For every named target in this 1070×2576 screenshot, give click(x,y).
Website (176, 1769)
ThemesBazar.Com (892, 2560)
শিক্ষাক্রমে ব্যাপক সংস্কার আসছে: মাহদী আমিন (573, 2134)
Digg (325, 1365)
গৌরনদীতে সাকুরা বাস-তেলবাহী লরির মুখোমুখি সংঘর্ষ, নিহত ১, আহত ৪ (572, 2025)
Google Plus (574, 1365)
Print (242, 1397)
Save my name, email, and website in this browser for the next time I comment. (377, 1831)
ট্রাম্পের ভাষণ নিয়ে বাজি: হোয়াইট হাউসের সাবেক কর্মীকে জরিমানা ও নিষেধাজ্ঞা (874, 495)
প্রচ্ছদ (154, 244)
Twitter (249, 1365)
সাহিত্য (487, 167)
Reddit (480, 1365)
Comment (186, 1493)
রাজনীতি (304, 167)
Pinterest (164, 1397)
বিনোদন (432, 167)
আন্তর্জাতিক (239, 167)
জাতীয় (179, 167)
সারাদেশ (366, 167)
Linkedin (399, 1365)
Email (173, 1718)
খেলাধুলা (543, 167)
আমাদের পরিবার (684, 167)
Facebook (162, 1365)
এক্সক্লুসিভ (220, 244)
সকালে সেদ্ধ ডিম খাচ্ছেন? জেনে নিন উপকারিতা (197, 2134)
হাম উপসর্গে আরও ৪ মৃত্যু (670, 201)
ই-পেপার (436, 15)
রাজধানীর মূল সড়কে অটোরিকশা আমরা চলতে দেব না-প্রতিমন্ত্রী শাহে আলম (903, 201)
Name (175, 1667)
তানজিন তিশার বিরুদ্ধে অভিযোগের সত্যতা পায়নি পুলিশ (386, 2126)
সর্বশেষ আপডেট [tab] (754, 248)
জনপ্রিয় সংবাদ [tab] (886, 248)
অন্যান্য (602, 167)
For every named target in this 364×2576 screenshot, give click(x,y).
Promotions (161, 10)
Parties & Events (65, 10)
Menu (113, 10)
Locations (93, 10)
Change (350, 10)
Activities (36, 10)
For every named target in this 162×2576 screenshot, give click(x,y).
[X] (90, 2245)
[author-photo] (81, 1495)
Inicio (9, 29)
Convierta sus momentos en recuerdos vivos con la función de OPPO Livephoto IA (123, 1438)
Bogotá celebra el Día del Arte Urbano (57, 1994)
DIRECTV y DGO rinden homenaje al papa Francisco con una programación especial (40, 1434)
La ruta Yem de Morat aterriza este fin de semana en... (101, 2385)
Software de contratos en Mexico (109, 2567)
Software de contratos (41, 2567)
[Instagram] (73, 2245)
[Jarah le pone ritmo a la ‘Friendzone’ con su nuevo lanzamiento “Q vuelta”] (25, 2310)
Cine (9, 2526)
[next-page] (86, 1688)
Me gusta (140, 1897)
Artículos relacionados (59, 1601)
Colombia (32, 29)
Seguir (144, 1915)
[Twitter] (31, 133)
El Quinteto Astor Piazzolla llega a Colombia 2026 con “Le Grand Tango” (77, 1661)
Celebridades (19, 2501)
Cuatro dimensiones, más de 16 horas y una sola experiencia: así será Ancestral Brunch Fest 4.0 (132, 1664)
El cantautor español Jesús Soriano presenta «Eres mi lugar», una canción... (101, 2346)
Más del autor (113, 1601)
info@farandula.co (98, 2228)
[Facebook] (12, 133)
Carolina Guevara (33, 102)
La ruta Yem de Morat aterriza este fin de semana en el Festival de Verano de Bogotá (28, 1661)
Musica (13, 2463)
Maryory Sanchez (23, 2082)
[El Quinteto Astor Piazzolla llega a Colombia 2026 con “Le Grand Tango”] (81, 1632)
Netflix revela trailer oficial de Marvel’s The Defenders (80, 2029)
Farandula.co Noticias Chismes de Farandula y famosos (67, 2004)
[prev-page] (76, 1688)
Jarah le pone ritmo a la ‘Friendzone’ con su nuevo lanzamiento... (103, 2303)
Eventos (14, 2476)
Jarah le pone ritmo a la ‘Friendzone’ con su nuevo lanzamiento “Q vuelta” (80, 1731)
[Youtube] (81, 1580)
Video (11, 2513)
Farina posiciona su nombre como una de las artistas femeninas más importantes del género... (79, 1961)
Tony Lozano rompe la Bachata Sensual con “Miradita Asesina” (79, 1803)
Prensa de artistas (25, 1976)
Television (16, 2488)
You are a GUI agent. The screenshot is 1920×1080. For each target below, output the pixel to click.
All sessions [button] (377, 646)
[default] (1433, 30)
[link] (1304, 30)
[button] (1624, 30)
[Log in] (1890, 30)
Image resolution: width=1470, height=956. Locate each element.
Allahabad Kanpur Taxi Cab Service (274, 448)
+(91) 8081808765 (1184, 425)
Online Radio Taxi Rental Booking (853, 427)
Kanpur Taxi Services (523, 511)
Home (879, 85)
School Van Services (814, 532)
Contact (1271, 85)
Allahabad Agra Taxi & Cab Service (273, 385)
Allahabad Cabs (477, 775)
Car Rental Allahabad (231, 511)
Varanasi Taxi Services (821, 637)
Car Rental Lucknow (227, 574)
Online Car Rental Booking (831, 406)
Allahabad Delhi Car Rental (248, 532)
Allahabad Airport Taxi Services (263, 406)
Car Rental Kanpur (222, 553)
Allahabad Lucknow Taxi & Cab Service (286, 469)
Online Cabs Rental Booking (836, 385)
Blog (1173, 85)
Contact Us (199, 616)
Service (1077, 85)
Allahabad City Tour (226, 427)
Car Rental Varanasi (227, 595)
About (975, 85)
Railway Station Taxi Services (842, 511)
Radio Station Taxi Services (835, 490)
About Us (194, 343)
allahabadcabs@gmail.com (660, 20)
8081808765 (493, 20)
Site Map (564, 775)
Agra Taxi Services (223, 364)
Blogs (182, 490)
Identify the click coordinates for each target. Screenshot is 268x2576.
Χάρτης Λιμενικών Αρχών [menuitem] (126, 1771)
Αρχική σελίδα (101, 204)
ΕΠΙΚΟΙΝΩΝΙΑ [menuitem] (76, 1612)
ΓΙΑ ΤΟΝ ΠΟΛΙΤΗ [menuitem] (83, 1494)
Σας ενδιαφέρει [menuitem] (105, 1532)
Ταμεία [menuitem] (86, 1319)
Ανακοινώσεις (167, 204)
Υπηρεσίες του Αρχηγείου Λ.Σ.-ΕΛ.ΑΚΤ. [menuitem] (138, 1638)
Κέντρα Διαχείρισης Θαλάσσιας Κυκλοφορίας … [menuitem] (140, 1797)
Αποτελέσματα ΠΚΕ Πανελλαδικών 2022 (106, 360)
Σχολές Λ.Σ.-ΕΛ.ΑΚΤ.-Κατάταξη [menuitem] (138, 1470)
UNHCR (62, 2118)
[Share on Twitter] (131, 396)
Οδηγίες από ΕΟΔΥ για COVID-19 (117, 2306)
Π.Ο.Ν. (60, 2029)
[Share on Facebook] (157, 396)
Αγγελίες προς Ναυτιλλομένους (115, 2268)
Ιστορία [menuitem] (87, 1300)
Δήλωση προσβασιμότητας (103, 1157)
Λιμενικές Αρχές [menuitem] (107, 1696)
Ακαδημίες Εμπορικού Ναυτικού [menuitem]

## What to do
The required answer is the exact run of lines above starting at the line with "Υπηρεσίες του Αρχηγείου" and ending at the line with "[Share on Facebook] (157, 396)", with both ends present.

## Response
Υπηρεσίες του Αρχηγείου Λ.Σ.-ΕΛ.ΑΚΤ. [menuitem] (138, 1638)
Κέντρα Διαχείρισης Θαλάσσιας Κυκλοφορίας … [menuitem] (140, 1797)
Αποτελέσματα ΠΚΕ Πανελλαδικών 2022 (106, 360)
Σχολές Λ.Σ.-ΕΛ.ΑΚΤ.-Κατάταξη [menuitem] (138, 1470)
UNHCR (62, 2118)
[Share on Twitter] (131, 396)
Οδηγίες από ΕΟΔΥ για COVID-19 (117, 2306)
Π.Ο.Ν. (60, 2029)
[Share on Facebook] (157, 396)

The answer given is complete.